- DIRECTIONS -
Reproduce exactly, and solely, the lines running from the top of the data below through the line with "The width and height of the screenshot is (870, 1024).", both inclusive. Omit pictures.

***** RECORDS SHOWN

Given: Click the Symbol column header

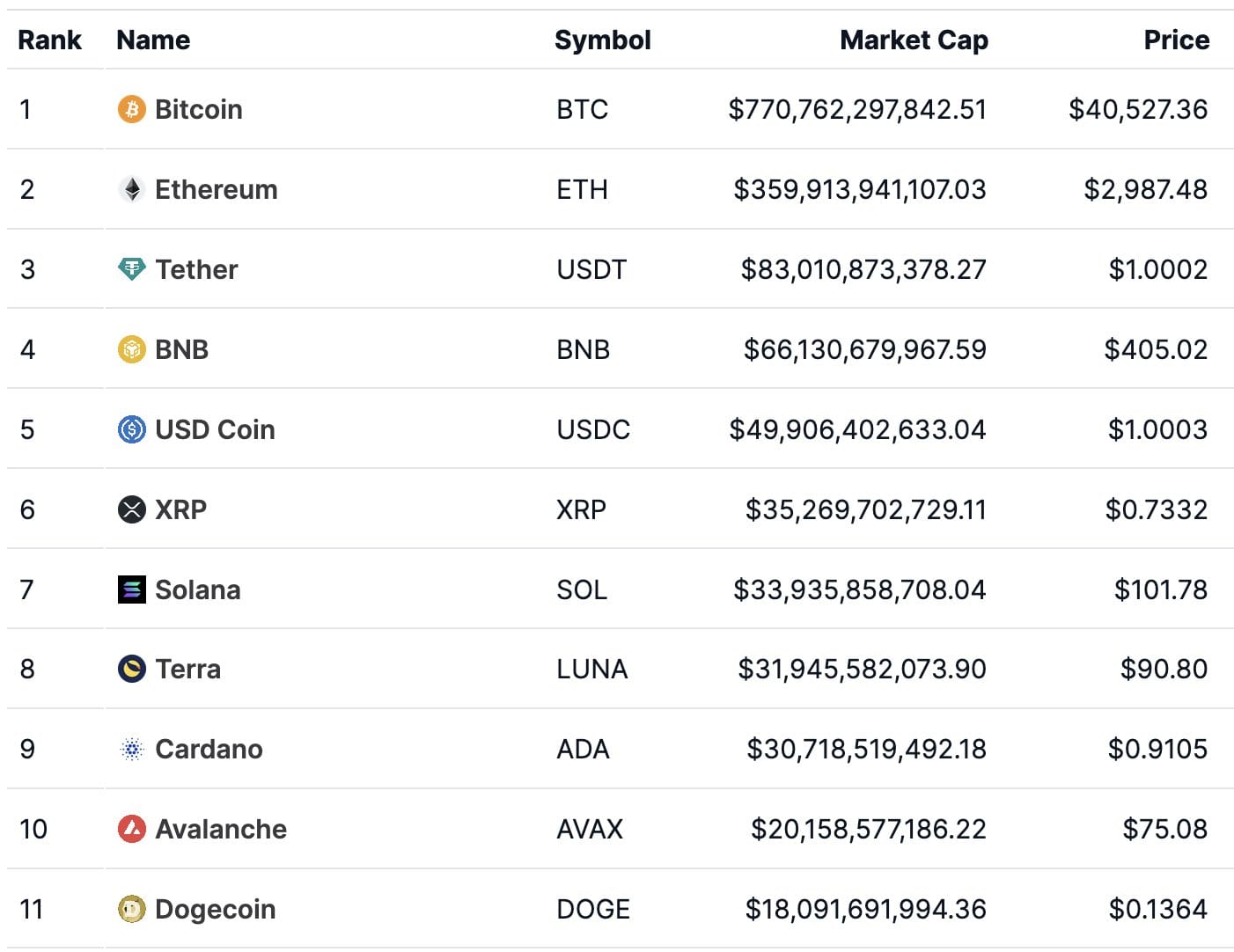Looking at the screenshot, I should click(603, 40).
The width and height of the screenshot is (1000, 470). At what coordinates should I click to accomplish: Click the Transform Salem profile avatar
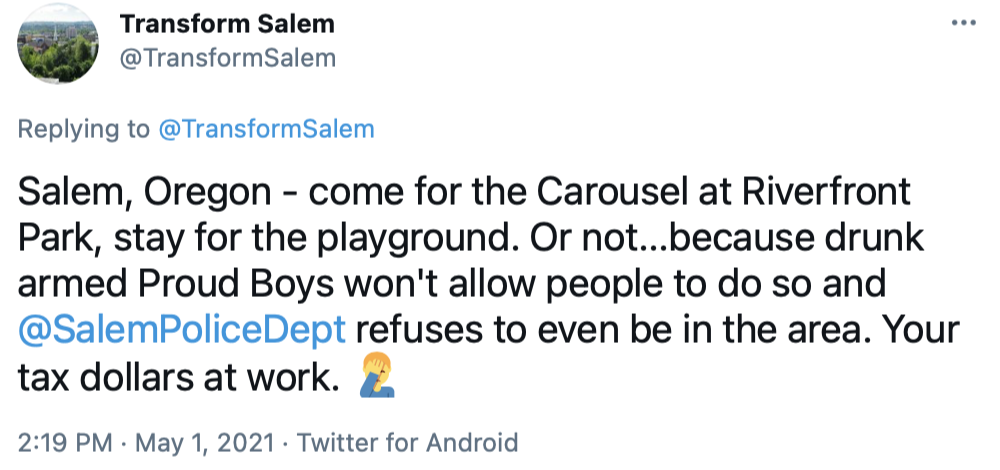click(57, 48)
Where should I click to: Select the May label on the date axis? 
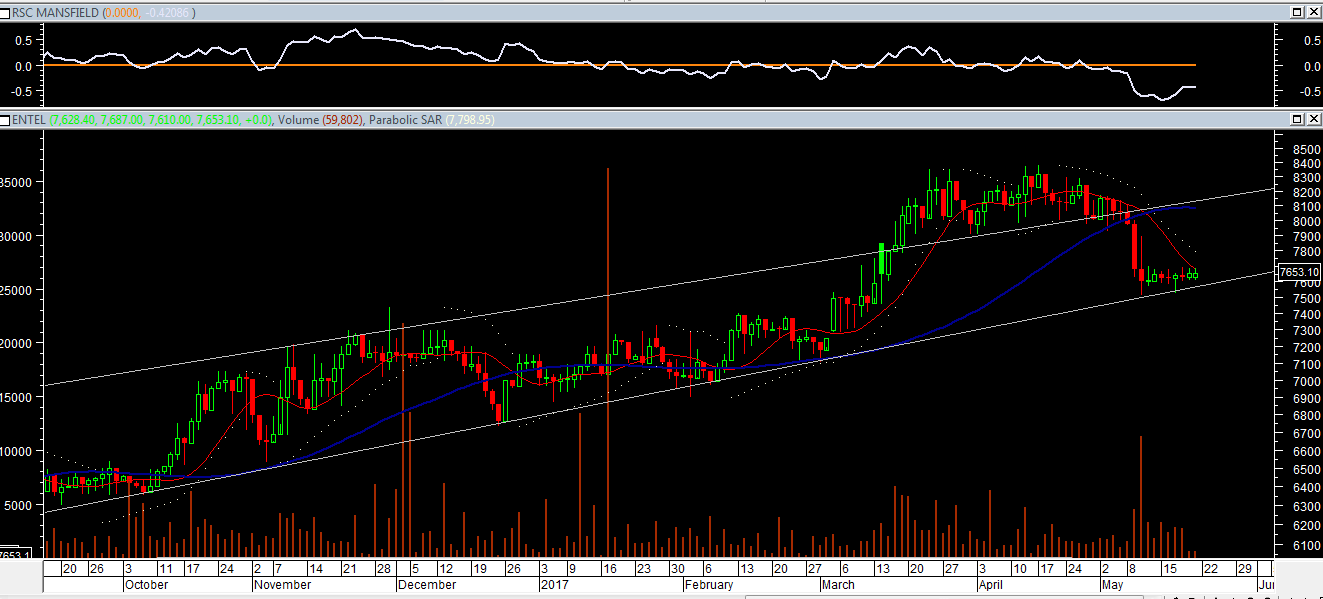pos(1112,585)
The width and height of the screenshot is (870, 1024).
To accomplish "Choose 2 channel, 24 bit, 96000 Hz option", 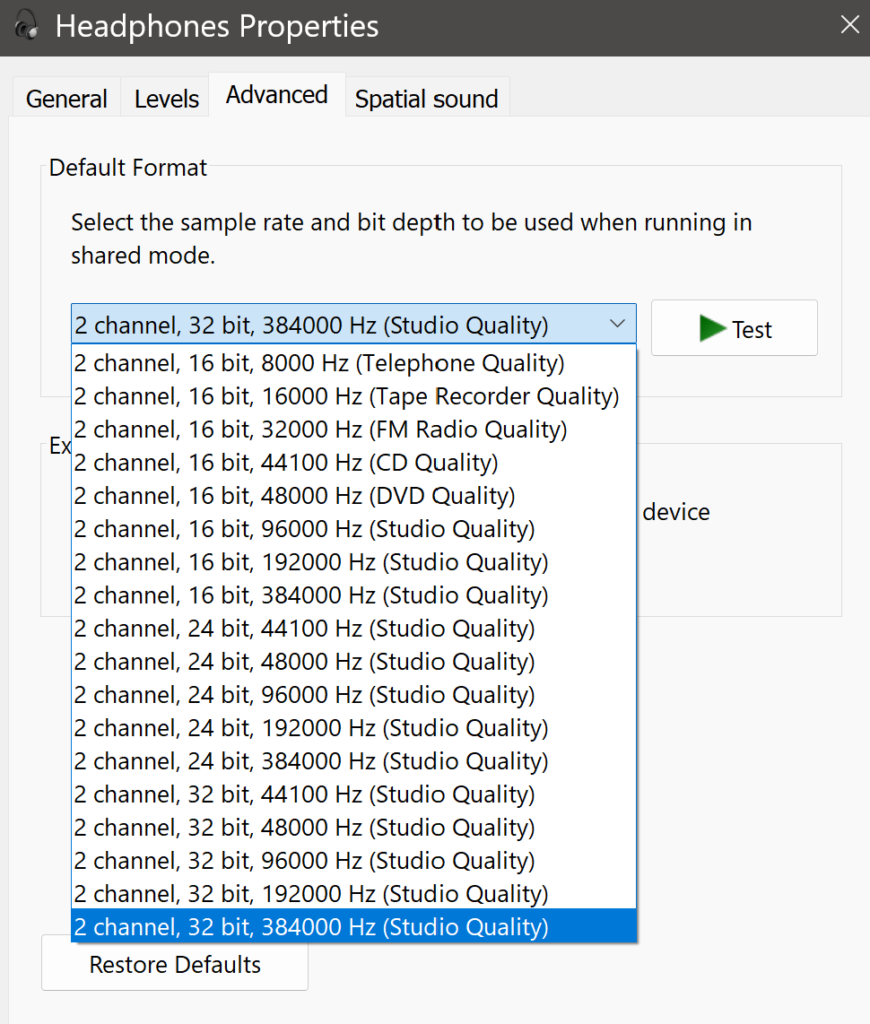I will click(305, 695).
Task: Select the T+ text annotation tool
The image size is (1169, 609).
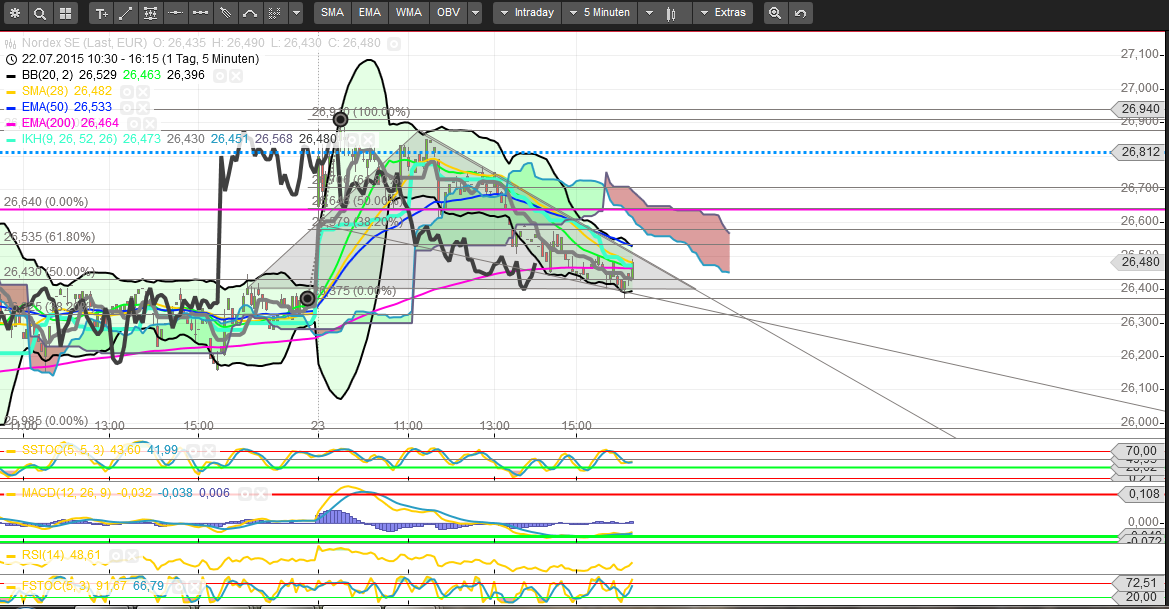Action: [103, 13]
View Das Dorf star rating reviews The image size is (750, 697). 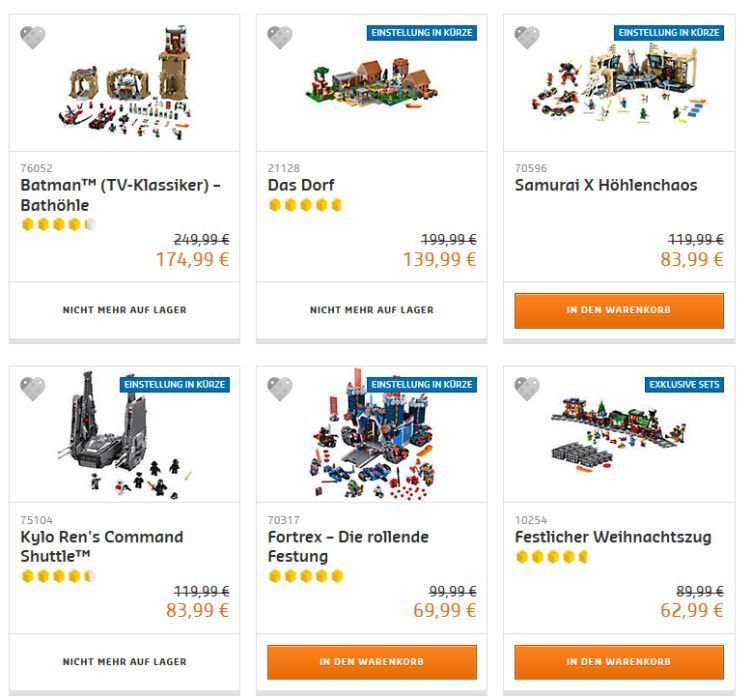(x=305, y=205)

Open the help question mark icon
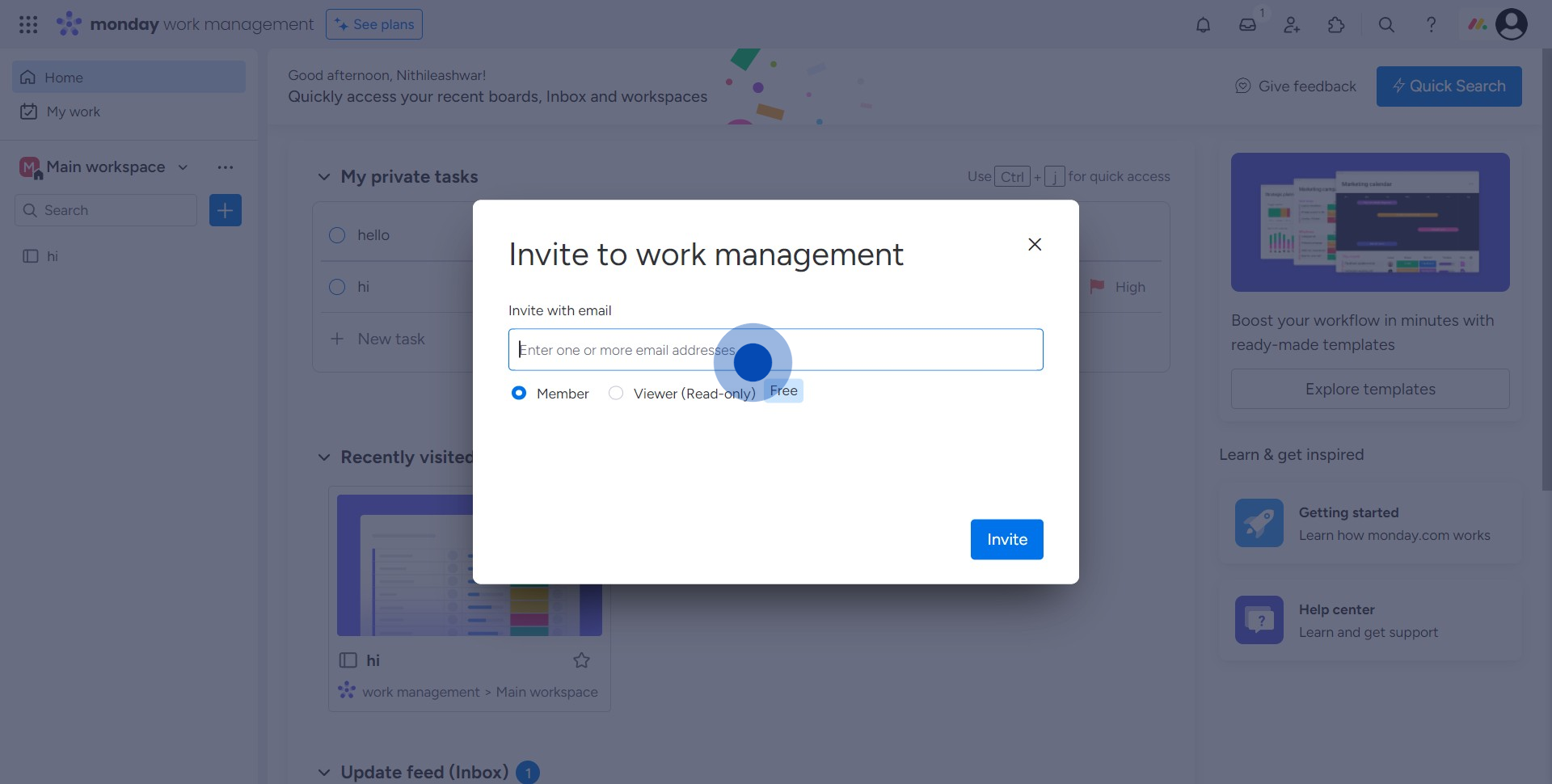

**********

- EXERCISE ANSWER -
Given: Click the Symbol column header

Looking at the screenshot, I should click(603, 40).
The width and height of the screenshot is (1000, 470). At what coordinates should I click to accomplish: Click the Transform Salem profile avatar
click(57, 48)
Where should I click to: Select the May label on the date axis? 
pos(1112,585)
The width and height of the screenshot is (870, 1024).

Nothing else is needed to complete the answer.